Start with one of the suits. Apply the basic derangement problem on the first row. There are !n ways to shuffle that suit. There are an additional !n ways to shuffle the remaining suits. Total: m(!n). Simple, but wrong. Each column has one card from each suit, and each row has one card from each rank. We can shuffle the suits of cards of the same rank any way we like, and we also can shuffle the cards in a column any way we like. There are m! ways to do each of these for each of the n ranks and rows, but these combinations are not exclusive, because it is possible to have more than one card of the same rank in the same column. So, if somebody can figure out how many of those combinations overlap, I think we're done.

[EventHorizon]

It looks like Prime got the answers to these first.

1. 14833/8!

2. sum from i=2 to N of ( ((-1)^i) * (1/i!) )

So for N=1, it's 0.

For N=2, it's 1/2.

For N=3, it's 1/2 - 1/6 = 1/3.

For N=4, it's 1/2 - 1/6 + 1/24 = 5/8.

etc.

3. Looking at the series I noticed it was the tailor series for e^x where x = -1.

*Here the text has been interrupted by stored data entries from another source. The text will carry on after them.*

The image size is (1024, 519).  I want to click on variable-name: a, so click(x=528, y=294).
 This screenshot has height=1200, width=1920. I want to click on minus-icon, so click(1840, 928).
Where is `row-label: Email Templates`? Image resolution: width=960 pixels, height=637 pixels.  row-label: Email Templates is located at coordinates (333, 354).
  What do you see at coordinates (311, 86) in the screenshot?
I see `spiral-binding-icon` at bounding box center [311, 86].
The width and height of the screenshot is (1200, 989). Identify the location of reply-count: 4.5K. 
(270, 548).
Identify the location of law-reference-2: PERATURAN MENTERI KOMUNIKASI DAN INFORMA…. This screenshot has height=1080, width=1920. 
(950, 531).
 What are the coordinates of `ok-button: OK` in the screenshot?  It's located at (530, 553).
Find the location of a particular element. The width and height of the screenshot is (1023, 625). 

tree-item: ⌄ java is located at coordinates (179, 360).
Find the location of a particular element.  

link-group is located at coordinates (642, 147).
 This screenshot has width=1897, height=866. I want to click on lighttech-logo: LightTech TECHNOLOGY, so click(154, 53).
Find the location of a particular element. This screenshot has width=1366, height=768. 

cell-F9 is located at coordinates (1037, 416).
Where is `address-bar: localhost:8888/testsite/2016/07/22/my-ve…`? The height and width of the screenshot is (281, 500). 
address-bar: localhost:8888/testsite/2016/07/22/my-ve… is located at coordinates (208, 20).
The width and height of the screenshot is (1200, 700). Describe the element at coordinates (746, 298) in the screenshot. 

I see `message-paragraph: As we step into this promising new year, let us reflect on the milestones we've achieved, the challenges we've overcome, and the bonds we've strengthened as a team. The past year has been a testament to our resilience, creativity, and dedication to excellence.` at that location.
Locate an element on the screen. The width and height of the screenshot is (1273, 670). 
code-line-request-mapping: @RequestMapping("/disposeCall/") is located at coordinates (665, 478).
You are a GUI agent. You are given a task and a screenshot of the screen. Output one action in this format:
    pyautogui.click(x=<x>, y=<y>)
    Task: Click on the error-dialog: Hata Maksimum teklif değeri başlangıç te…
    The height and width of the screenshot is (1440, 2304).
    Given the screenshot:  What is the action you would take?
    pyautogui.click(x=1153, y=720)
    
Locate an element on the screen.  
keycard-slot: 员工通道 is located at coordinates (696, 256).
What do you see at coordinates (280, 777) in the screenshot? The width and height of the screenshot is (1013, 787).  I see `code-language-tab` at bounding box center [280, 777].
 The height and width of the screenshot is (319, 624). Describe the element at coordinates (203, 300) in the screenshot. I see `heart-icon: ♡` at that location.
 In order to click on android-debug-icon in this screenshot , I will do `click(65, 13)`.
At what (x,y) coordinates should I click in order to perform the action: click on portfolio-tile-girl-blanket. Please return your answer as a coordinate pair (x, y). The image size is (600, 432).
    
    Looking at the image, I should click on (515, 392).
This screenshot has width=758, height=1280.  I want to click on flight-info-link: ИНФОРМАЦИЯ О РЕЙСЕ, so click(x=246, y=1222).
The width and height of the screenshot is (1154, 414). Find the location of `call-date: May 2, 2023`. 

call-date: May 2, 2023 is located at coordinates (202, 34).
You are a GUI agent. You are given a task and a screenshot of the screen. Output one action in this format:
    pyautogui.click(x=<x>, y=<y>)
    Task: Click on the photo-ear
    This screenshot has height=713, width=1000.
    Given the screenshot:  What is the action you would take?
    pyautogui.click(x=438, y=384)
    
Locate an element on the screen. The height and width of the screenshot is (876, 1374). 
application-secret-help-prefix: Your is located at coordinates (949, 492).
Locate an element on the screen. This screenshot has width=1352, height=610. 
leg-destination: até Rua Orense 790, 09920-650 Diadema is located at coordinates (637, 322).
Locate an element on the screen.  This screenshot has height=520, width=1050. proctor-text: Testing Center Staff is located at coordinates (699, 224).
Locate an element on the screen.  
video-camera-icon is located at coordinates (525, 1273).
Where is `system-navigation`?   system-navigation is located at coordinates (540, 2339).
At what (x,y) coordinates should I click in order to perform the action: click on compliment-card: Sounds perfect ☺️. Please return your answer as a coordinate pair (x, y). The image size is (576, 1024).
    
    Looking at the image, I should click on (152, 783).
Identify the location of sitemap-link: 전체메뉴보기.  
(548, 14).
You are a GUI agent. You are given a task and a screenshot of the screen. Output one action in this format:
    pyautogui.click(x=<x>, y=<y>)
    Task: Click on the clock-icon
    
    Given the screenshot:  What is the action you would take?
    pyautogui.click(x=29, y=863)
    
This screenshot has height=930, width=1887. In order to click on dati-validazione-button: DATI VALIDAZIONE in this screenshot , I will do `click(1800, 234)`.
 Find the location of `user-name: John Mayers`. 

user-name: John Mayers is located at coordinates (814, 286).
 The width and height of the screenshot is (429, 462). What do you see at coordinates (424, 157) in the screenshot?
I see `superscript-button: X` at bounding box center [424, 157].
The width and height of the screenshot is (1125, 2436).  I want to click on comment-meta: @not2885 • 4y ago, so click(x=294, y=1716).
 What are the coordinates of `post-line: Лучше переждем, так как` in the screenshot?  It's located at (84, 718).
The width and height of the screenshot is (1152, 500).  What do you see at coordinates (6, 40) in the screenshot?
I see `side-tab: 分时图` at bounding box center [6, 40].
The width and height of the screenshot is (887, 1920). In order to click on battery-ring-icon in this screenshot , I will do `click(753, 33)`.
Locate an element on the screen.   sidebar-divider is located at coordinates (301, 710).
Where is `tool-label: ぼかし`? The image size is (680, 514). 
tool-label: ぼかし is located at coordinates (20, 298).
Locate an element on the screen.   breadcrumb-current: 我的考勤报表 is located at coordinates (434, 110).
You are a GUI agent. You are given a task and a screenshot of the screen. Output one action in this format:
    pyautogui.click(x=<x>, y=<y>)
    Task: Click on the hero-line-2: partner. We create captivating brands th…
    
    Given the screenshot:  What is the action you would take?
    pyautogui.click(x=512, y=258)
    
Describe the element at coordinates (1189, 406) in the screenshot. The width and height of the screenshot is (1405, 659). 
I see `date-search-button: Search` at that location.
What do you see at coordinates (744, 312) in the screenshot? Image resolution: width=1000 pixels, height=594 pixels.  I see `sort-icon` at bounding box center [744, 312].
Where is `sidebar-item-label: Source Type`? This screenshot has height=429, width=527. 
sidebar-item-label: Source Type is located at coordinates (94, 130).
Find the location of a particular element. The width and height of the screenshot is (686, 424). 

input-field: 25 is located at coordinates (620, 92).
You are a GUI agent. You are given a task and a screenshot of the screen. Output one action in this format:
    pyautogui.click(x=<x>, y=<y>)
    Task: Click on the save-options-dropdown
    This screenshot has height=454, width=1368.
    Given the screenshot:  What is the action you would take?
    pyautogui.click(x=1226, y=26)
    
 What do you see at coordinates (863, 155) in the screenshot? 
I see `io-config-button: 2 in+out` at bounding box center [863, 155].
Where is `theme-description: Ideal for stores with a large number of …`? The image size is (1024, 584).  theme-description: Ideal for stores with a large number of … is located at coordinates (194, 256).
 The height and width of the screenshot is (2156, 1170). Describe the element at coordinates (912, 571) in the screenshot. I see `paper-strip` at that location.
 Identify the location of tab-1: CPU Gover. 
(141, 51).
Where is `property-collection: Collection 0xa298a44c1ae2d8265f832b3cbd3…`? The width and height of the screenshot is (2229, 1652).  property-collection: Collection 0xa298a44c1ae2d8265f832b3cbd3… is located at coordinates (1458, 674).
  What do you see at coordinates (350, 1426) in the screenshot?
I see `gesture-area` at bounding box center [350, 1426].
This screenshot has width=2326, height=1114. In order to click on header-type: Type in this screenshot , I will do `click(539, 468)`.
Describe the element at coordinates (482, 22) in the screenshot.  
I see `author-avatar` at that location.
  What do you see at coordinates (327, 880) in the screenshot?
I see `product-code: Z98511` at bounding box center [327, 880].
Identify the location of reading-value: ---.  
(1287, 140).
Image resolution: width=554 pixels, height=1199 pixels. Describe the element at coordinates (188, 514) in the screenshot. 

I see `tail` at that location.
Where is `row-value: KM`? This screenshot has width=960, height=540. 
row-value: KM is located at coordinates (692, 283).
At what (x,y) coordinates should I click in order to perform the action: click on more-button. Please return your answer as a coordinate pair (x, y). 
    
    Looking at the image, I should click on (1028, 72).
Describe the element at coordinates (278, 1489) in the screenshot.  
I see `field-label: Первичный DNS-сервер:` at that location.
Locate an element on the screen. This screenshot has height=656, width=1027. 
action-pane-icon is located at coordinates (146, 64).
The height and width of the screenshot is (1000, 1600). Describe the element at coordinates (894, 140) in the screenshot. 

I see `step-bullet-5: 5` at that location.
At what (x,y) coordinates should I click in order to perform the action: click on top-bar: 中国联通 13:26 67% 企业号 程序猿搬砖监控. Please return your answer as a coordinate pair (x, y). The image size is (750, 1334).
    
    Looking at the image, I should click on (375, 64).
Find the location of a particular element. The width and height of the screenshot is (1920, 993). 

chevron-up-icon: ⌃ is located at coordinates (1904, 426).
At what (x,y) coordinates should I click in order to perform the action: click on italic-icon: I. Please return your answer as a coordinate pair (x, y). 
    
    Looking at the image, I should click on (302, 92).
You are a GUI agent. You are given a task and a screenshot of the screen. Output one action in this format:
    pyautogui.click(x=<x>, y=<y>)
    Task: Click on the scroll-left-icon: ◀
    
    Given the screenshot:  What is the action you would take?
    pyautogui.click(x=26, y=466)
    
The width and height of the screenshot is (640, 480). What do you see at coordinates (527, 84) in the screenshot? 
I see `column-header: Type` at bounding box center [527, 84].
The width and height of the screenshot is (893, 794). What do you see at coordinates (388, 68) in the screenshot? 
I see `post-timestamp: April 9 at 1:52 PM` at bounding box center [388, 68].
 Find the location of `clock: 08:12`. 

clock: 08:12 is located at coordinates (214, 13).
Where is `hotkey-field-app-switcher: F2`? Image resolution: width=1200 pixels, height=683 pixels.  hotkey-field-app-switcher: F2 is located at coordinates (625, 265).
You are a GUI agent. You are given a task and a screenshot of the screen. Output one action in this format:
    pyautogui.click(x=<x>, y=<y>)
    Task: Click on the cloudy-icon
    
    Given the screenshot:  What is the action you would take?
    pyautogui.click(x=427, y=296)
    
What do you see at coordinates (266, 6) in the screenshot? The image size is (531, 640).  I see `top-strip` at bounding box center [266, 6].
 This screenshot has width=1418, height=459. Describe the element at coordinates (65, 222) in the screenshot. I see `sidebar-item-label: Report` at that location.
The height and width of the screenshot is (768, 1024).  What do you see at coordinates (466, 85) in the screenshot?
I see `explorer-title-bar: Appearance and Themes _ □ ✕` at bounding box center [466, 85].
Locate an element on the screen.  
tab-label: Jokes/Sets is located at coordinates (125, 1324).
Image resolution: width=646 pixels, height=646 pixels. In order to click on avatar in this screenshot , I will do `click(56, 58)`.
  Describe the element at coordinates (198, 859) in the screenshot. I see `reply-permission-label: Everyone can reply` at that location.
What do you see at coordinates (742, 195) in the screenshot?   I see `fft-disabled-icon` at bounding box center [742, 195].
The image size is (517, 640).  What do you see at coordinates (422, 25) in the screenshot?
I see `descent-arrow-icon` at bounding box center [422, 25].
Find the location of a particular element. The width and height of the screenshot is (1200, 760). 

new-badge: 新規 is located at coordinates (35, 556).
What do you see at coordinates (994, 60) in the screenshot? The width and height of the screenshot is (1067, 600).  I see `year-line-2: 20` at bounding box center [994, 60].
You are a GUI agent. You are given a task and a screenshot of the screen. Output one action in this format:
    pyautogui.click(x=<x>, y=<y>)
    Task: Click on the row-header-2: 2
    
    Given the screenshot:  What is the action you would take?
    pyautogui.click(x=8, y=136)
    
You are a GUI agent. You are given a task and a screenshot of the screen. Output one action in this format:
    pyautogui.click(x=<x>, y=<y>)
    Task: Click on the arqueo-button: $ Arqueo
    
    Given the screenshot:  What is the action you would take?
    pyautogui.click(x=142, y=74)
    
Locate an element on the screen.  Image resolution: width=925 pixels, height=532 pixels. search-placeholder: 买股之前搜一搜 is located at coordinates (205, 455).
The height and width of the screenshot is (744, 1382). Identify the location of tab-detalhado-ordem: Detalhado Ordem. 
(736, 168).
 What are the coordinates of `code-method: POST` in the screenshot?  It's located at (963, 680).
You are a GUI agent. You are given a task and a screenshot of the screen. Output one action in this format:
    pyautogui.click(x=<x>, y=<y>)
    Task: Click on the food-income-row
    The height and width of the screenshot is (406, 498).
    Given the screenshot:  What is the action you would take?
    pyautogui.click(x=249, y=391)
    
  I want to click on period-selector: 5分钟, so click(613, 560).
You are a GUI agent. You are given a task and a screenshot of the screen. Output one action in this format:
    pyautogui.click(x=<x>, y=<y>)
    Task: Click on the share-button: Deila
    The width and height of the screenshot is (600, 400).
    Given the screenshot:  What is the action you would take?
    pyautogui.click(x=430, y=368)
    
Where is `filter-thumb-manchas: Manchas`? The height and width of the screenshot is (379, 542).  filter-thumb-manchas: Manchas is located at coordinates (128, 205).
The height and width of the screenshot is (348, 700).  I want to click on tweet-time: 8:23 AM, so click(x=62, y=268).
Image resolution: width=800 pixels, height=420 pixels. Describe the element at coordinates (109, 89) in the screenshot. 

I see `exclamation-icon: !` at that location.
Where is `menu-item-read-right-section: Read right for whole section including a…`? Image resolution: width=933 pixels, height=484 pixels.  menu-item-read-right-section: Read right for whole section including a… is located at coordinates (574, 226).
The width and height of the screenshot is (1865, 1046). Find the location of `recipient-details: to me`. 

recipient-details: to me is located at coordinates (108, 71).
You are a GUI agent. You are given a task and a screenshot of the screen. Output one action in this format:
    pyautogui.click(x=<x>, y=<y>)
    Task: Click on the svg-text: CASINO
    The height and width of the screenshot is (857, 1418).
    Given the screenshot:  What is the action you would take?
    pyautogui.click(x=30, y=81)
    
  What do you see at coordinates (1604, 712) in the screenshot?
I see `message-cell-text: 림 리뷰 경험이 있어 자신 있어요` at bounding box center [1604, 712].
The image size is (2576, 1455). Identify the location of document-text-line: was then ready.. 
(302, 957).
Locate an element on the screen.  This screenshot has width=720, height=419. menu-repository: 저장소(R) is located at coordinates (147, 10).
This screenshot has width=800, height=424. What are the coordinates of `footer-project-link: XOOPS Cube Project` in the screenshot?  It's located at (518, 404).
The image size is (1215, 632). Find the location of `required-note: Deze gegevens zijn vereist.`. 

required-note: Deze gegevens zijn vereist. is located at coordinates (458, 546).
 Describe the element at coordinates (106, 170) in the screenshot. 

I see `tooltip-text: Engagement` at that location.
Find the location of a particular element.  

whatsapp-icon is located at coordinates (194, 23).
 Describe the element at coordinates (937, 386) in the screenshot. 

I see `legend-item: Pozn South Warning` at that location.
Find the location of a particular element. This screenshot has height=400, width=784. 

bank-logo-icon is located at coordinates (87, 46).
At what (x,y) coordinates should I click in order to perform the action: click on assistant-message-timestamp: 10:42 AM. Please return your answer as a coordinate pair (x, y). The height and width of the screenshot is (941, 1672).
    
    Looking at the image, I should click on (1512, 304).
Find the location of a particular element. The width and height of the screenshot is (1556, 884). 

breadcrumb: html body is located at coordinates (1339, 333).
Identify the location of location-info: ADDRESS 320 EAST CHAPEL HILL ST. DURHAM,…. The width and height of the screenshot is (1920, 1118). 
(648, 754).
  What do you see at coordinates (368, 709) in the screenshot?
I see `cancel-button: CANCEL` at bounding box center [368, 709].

Tailor series for e^x = 1 + x + (x^2)/2! + (x^3)/3! + (x^4)/4! + ...

Substituting x=-1 gives 1 - 1 + 1/2 - 1/3! + 1/4! + ...

So the series must converge to e^-1 = 1/e.

------------------------------

Yup, looks like I did go to subfactorials. I didn't know what they were before this, but they are simpler than the original problem.

It looks like harpuzzler's equation has the right limit, but is not exact.

Looking at the wikipedia entry for the inclusion-exclusion principle it shows that the number of derangements is the closest integer to n!/e.

-----------------------------

As for the original problem, looking at the wikipedia entry for derangement under generalizations, it looks like the anagram for a word is equivalent to the original problem. It is a problem where the word is 52 letters long and has 4 each of 13 unique letters. The form for the answer looks rather ugly.

Looking at sacohen0326's example with 2 queens and 2 kings, if you ignore suit it is 4!/(2!*2!) = 6 possible orderings and only 1 that works, so 1/6. The equation for those who don't know is obtained by taking the total permutations and dividing by the number of permutations of each card number.

So the solution is easy when you have 1 suit or if you only have 1 or 2 different ranks of cards.

Perhaps the next step would be to find the derangements for when there are N ranks and 2 suits. Or even if there are 1 suit for all N ranks + one duplicate.

Perhaps d3k3's grid organization will prove useful.

I'll look around a bit for that anagram problem.

[Prime]

Actually, what I derived for the question (2) was a short recursive form of that series where each next member is derived from its two predecessors.

Let's designate S(n) as a function yielding the number of complete out of order arrangements for n objects.

S(1) = 0

S(2) = 1

S(n) = (n - 1) * (S(n-1) + S(n-2))

For example:

S(3) = 2 * (1 + 0) = 2

S(4) = 3 * (2 + 1) = 9

S(5) = 4 * (9 + 2) = 44

and so on... Easy to set up in a spreadsheet application.

The probability for n ojbects to be all out of place is S(n) / n!. I.e. probability for 4 objects to be all out of order is 9 / 4! = 9 / 24 = 3 / 8.

I derived the formula like so:

For n objects to be all out of order there can be n - 1 different objects in the first position. Suppose, there is object k in the first position. Then the next position to consider is position k. There are two possibilities:

1). There is object 1 in the position k. In that case we are left with n - 2 objects to arrange, or S(n-2).

2). There is any other of the remaining n - 2 objects in position k (except 1, or k). Let's say, it is object j. Then the next position to look at is position j, for which again there are two possibilities: 1) there is object 1 in j, leaving S(n-3); or any other of the remaining n - 3 objects.

And so on...

This yields a series S(n) = (n - 1) * S(n - 2) + (n - 1) * (n - 2) * S(n-3) + ... + (n - 1)! = (n - 1) * (S(n-2) + (n - 2) * S(n-3) + ... + (n - 2)!) = (n - 1) * (S(n-2) + S(n-1))

As for the problem with a full deck of cards, it seems out of grasp for the time being.